**What you have to do:** Write out exactly the first lines of the listing, ending on the line that contains "897). tap(265, 109)".

**Data for the task:**
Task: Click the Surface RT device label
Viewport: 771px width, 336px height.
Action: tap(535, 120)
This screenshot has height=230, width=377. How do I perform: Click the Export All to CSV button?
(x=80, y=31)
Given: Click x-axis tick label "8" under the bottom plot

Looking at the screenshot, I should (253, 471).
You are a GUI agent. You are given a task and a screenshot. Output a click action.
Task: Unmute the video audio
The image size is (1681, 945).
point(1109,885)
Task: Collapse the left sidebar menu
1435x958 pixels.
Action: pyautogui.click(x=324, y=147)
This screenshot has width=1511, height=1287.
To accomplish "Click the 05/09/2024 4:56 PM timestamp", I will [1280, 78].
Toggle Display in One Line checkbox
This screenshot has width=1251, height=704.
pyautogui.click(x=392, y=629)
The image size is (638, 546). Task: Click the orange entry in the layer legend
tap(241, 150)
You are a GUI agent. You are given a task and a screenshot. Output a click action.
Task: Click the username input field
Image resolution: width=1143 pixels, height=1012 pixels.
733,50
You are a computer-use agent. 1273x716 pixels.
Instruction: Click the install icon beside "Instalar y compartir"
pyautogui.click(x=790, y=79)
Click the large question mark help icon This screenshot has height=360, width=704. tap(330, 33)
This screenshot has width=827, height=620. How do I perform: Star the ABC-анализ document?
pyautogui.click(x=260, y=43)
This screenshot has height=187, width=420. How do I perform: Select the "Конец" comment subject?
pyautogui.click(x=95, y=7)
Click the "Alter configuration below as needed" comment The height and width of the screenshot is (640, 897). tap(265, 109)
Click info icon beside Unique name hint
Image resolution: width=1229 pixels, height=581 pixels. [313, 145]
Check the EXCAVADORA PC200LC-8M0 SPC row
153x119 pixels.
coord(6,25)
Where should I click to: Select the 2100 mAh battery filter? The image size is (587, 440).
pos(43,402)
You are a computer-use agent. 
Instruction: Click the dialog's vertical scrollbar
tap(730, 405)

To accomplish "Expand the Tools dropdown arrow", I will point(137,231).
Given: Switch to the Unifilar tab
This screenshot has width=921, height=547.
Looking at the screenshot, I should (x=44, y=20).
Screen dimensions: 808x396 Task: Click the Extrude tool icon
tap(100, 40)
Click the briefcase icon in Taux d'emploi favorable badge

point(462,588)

**Solution to the exercise:**
Task: Click the Surface RT device label
Viewport: 771px width, 336px height.
Action: tap(535, 120)
This screenshot has height=230, width=377. How do I perform: Click the Export All to CSV button?
(x=80, y=31)
Given: Click x-axis tick label "8" under the bottom plot

Looking at the screenshot, I should (253, 471).
You are a GUI agent. You are given a task and a screenshot. Output a click action.
Task: Unmute the video audio
The image size is (1681, 945).
point(1109,885)
Task: Collapse the left sidebar menu
1435x958 pixels.
Action: pyautogui.click(x=324, y=147)
This screenshot has width=1511, height=1287.
To accomplish "Click the 05/09/2024 4:56 PM timestamp", I will [1280, 78].
Toggle Display in One Line checkbox
This screenshot has width=1251, height=704.
pyautogui.click(x=392, y=629)
The image size is (638, 546). Task: Click the orange entry in the layer legend
tap(241, 150)
You are a GUI agent. You are given a task and a screenshot. Output a click action.
Task: Click the username input field
Image resolution: width=1143 pixels, height=1012 pixels.
733,50
You are a computer-use agent. 1273x716 pixels.
Instruction: Click the install icon beside "Instalar y compartir"
pyautogui.click(x=790, y=79)
Click the large question mark help icon This screenshot has height=360, width=704. tap(330, 33)
This screenshot has width=827, height=620. How do I perform: Star the ABC-анализ document?
pyautogui.click(x=260, y=43)
This screenshot has height=187, width=420. How do I perform: Select the "Конец" comment subject?
pyautogui.click(x=95, y=7)
Click the "Alter configuration below as needed" comment The height and width of the screenshot is (640, 897). tap(265, 109)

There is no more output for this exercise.